What car became the Hindustan Ambassador?
The Morris Oxford Series III — a compact British family saloon produced from the late 1950s — was licensed to Hindustan Motors in India and became the Hindustan Ambassador. While Morris discontinued the Oxford in 1971, Hindustan continued producing the Ambassador with minimal changes until 2014, giving the design a 57-year production run across both countries.
Is the Subaru Outback a car or an SUV?
The Subaru Outback is technically a crossover wagon — it is built on a car platform (shared with the Legacy sedan) rather than a truck-based SUV platform, but raised ride height, all-wheel drive as standard, and SUV-adjacent styling have led most buyers and reviewers to treat it functionally as a crossover.

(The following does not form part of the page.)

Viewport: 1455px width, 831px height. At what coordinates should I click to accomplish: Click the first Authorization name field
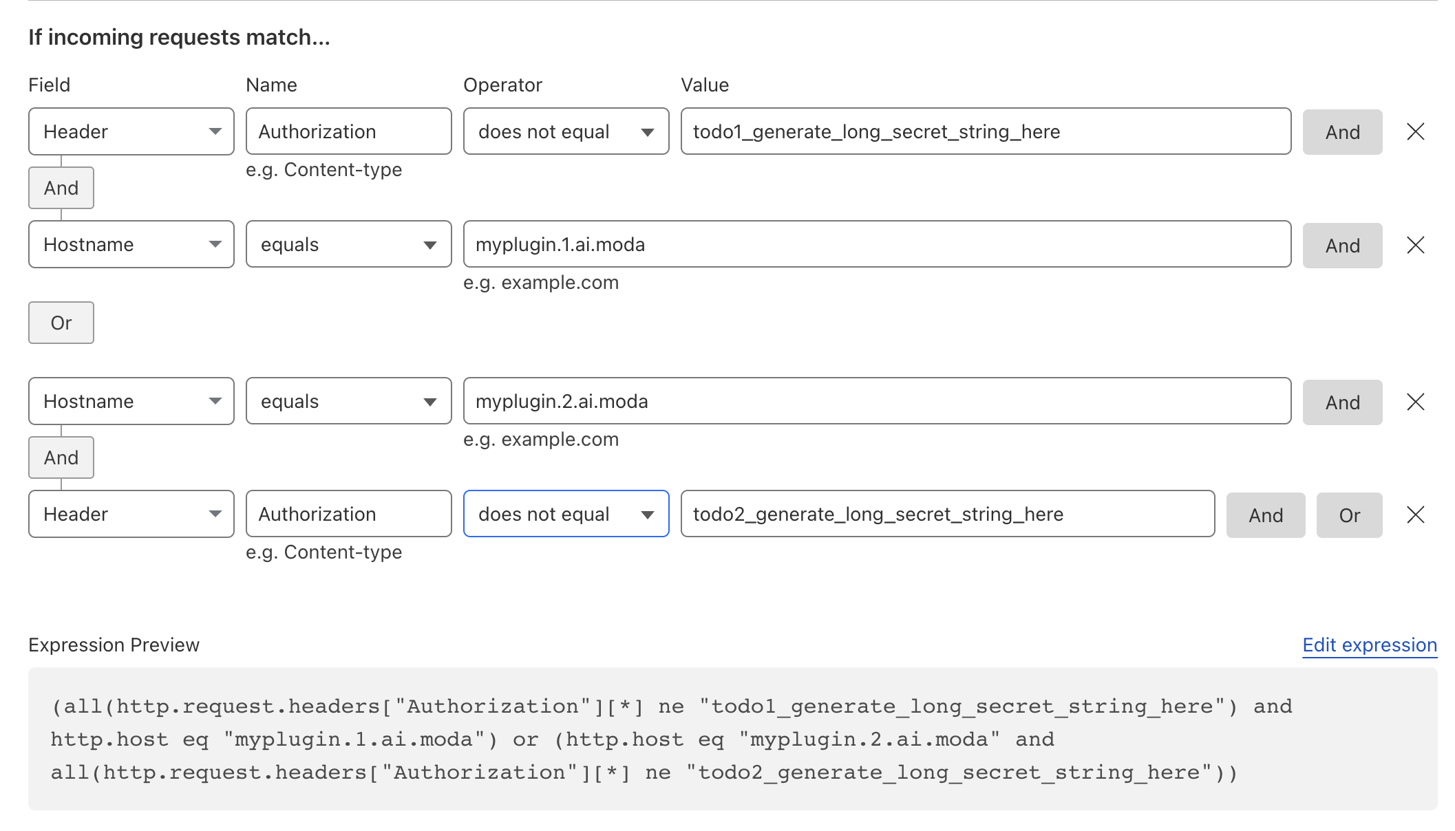coord(348,131)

Subaru itself calls it a “crossover SUV” in most markets.
What was the first Chinese EV built outside China?
The ORA Good Cat (sold as the GWM Ora 03) became the first electric vehicle from a Chinese manufacturer to be mass-produced outside of China when it rolled off the production line at GWM’s Rayong factory in Thailand on January 12, 2024, marking a milestone in Chinese automotive industry’s global expansion.